Is there anything to do here? Most configurations are by default.

I would like to use ZFS but seems to be very slow.

Kind regards.

czechsys · Sep 1, 2017

You compare different setups totally, what you expected, do you even know ext4/zfs difference and nonraid/raid difference in performance/negatives? You mixed...

1] nonraid vs raid1
2] ext4 vs zfs

Ext4 on nonraid will be a lot faster than zfs on raid1.

Rhinox · Sep 1, 2017

Not sure if your 1st point is valid. ZFS on raid1 should give about the same write/rewrite performance, as ZFS on single drive (while read performance on raid1 is much higher on single drive)...
https://calomel.org/zfs_raid_speed_capacity.html

wolfgang · Sep 1, 2017

Hi,

what fs do you use in the Centos?

javildn · Sep 4, 2017

czechsys said:
You compare different setups totally, what you expected, do you even know ext4/zfs difference and nonraid/raid difference in performance/negatives? You mixed...

1] nonraid vs raid1
2] ext4 vs zfs

Ext4 on nonraid will be a lot faster than zfs on raid1.

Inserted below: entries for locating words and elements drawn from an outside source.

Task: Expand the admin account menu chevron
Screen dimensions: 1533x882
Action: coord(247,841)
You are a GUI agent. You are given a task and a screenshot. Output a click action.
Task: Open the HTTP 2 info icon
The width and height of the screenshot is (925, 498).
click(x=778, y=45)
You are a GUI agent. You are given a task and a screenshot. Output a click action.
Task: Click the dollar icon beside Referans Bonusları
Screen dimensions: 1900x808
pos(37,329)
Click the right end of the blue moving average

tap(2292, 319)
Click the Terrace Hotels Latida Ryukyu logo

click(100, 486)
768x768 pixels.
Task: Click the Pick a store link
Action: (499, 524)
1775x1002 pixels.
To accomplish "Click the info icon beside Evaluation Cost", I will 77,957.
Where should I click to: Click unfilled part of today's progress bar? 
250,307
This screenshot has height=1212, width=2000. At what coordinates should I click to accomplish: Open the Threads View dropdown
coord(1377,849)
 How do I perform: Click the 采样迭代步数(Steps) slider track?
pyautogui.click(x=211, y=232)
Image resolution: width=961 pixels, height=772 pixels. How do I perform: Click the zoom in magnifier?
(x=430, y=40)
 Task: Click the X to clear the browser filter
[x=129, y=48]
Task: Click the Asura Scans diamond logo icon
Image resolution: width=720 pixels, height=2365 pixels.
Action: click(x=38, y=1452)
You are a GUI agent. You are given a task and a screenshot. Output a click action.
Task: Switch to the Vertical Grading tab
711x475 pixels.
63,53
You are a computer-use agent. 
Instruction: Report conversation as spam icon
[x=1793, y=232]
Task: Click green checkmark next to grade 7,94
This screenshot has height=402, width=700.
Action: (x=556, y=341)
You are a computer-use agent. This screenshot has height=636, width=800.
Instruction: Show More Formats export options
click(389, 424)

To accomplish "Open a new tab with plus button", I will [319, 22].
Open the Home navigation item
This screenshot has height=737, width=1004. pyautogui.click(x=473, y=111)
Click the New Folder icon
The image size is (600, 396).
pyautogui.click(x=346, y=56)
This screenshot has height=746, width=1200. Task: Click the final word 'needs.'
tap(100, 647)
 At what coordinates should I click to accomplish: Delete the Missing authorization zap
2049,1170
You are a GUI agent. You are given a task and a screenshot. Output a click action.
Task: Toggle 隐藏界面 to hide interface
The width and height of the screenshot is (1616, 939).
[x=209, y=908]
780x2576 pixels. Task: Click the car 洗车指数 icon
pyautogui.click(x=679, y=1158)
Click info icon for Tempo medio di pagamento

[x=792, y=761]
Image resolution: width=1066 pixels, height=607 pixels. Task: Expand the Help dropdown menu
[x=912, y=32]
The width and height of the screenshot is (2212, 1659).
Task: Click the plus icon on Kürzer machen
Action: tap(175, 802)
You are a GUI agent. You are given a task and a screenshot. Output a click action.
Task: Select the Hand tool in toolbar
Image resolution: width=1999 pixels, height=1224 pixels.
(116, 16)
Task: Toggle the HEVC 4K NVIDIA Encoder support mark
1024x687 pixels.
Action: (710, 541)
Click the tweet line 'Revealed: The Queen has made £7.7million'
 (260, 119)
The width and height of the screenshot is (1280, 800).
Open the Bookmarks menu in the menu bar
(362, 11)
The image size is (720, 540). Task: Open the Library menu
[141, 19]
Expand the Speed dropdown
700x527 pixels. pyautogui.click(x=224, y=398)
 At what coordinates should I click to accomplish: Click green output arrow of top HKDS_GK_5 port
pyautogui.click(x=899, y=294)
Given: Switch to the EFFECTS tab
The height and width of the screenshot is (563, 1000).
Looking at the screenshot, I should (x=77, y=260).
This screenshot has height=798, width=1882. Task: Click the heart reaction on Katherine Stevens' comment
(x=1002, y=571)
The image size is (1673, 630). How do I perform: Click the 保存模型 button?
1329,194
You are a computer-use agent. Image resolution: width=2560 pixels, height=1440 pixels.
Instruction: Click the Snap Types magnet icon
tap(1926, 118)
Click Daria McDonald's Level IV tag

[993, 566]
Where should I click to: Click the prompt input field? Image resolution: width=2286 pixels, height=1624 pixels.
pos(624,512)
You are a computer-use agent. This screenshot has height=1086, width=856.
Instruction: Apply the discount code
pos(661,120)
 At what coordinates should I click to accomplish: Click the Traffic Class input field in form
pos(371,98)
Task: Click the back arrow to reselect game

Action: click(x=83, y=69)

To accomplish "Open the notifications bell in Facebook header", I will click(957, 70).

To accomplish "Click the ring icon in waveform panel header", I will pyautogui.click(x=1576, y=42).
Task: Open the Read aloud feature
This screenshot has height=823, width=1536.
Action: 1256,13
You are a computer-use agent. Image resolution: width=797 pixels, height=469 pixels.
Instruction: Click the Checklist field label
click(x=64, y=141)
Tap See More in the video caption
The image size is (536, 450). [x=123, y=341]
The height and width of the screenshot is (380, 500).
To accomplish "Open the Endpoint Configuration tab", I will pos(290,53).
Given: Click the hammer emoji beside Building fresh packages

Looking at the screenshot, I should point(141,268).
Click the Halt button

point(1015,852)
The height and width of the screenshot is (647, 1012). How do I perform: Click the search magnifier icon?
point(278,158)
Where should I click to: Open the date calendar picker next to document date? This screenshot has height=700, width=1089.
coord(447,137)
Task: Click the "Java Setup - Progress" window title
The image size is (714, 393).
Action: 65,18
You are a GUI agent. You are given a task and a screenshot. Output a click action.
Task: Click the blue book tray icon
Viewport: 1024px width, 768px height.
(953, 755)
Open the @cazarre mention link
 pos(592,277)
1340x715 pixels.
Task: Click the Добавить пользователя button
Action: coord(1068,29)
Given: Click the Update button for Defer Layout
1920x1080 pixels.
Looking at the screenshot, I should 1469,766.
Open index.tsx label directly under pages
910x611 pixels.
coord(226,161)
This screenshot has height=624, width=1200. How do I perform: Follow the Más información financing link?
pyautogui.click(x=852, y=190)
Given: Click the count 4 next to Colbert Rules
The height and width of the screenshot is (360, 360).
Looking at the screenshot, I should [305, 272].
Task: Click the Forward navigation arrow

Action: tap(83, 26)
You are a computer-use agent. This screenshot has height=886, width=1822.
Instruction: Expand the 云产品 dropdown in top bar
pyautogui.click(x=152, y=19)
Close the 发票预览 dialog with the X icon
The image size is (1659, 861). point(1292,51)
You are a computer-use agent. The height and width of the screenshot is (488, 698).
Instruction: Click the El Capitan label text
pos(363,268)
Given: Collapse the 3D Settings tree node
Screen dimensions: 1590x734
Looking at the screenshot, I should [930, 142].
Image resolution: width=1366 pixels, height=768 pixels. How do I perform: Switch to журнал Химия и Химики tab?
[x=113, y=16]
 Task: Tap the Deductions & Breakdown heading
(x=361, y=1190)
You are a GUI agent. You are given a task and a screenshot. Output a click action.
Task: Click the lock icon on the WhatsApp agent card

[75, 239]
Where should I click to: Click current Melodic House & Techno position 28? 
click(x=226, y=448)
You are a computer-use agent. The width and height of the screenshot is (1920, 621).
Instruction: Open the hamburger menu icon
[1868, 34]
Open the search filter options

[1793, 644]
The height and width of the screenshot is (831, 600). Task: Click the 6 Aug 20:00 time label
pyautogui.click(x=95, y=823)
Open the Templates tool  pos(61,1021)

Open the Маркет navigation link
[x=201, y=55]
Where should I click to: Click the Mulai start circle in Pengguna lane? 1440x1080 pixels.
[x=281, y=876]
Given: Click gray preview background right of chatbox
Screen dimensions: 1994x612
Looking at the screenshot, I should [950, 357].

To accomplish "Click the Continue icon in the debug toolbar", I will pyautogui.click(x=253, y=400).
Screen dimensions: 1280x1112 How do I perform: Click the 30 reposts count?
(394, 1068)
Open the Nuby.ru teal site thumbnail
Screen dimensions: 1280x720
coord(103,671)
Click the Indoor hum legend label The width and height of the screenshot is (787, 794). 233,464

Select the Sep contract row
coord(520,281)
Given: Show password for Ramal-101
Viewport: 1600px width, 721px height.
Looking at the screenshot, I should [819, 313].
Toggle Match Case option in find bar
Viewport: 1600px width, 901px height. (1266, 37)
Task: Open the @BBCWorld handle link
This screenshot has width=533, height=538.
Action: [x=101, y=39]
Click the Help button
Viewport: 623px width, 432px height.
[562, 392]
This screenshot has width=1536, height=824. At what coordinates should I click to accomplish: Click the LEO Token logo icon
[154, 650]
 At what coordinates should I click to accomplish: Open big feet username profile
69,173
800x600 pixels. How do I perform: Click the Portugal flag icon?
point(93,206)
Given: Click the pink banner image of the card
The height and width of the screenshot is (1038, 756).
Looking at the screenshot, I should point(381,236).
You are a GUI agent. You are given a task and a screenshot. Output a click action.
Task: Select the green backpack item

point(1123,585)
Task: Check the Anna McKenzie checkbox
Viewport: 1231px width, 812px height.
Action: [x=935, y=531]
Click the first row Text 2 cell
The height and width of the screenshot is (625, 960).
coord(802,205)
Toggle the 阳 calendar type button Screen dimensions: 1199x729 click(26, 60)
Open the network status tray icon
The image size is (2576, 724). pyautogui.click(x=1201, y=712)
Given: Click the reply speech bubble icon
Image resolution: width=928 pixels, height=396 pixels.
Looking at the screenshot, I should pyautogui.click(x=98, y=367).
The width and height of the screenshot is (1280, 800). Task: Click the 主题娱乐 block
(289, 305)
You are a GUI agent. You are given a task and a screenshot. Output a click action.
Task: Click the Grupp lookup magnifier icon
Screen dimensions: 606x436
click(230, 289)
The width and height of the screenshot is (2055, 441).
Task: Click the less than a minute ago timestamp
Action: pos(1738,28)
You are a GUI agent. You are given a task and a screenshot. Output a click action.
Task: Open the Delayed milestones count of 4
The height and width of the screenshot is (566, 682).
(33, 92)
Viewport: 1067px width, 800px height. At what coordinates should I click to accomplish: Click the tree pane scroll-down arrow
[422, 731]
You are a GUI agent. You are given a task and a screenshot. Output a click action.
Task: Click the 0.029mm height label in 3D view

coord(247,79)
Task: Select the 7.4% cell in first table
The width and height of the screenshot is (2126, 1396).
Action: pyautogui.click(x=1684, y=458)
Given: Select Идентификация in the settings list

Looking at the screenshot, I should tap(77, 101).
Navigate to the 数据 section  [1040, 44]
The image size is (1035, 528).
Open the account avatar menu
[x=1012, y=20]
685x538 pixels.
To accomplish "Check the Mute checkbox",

Both setups are similar, only difference is one server is ZFS backed and the other one is LVM.

1] According to Rhinox, zfs raid1 would have same write performance as single drive.
2] I know it, this is what I am testing, I expected to have some write penalty in ZFS, but my benchmarks shows 4x slower.

wolfgang said:
Hi,

what fs do you use in the Centos?

I am using XFS (default in Centos 7). Should I try another fs?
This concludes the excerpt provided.